Review of Saturn 3

Saturn 3 (1980)
4/10
SATURN 3 (Stanley Donen, 1980) **
23 August 2006
I had watched this as a kid on local TV in the early 1980s (when only black-and-white sets still existed in Malta!) and, even if I knew it was no great shakes, some sequences from it (Kirk Douglas' nude fight with Harvey Keitel and the climax, for instance) have stayed with me ever since! Still, having come back to it after so long, I was expecting to be greatly disappointed but actually I enjoyed it for what it is: as a sci-fi epic, it certainly brought nothing new to the table (borrowing the plot's essential life-on-a-space-station element from SILENT RUNNING [1971] and its sex-starved robot, an appropriately menacing creation, from DEMON SEED [1977]) but was nonetheless fairly engaging - with a stylish enough look courtesy of cinematographer Billy Williams and production designer Stuart Craig (though Elmer Bernstein's score is curiously forgettable) - and, thankfully, did not overstay its welcome (running for only 88 minutes).

Even so, the two leads - who actually ended up Razzie nominees, as did the film! - weren't exactly inspired (Douglas, by this time, was past his prime and, unfortunately, his stint in the sci-fi/horror genre - which also comprised HOLOCAUST 2000 [1977; the only one I've yet to catch up with, though it's been shown on Italian TV quite a few times], THE FURY [1978] and THE FINAL COUNTDOWN [1980] - is best forgotten!) but, at least, Harvey Keitel brought to it his typical intensity and intelligence - though I'm sure it's a film he'd rather forget.

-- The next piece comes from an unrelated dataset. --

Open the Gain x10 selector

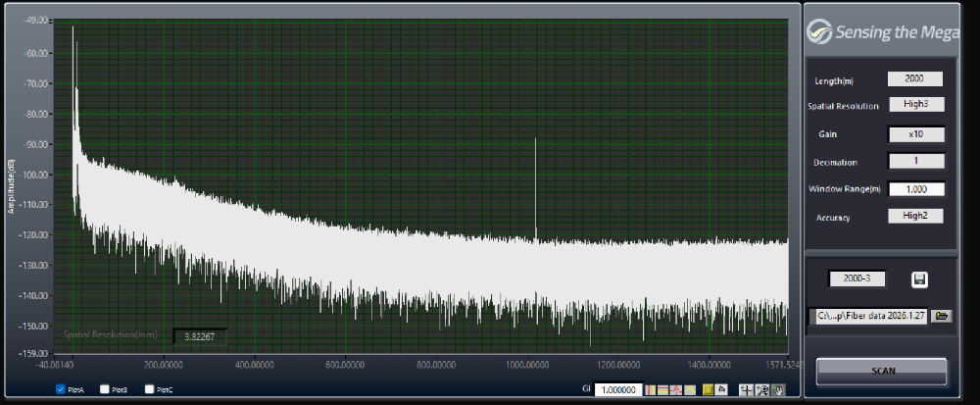point(915,134)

Speaking of which, I recall an article in the British film magazine "Empire" comparing the fortunes of Keitel and Robert De Niro over the years: in the same year Keitel appeared in SATURN 3, De Niro reached his pinnacle with RAGING BULL, but a dozen or so years later the tables would be more or less turned...but that's another story.

In the end, one has to wonder what Stanley Donen was thinking when he accepted such a project - but, then, his career had always been somewhat erratic (including at least a couple more notorious false steps with the homosexual two-hander STAIRCASE [1969] and the bootlegging comedy LUCKY LADY [1975]).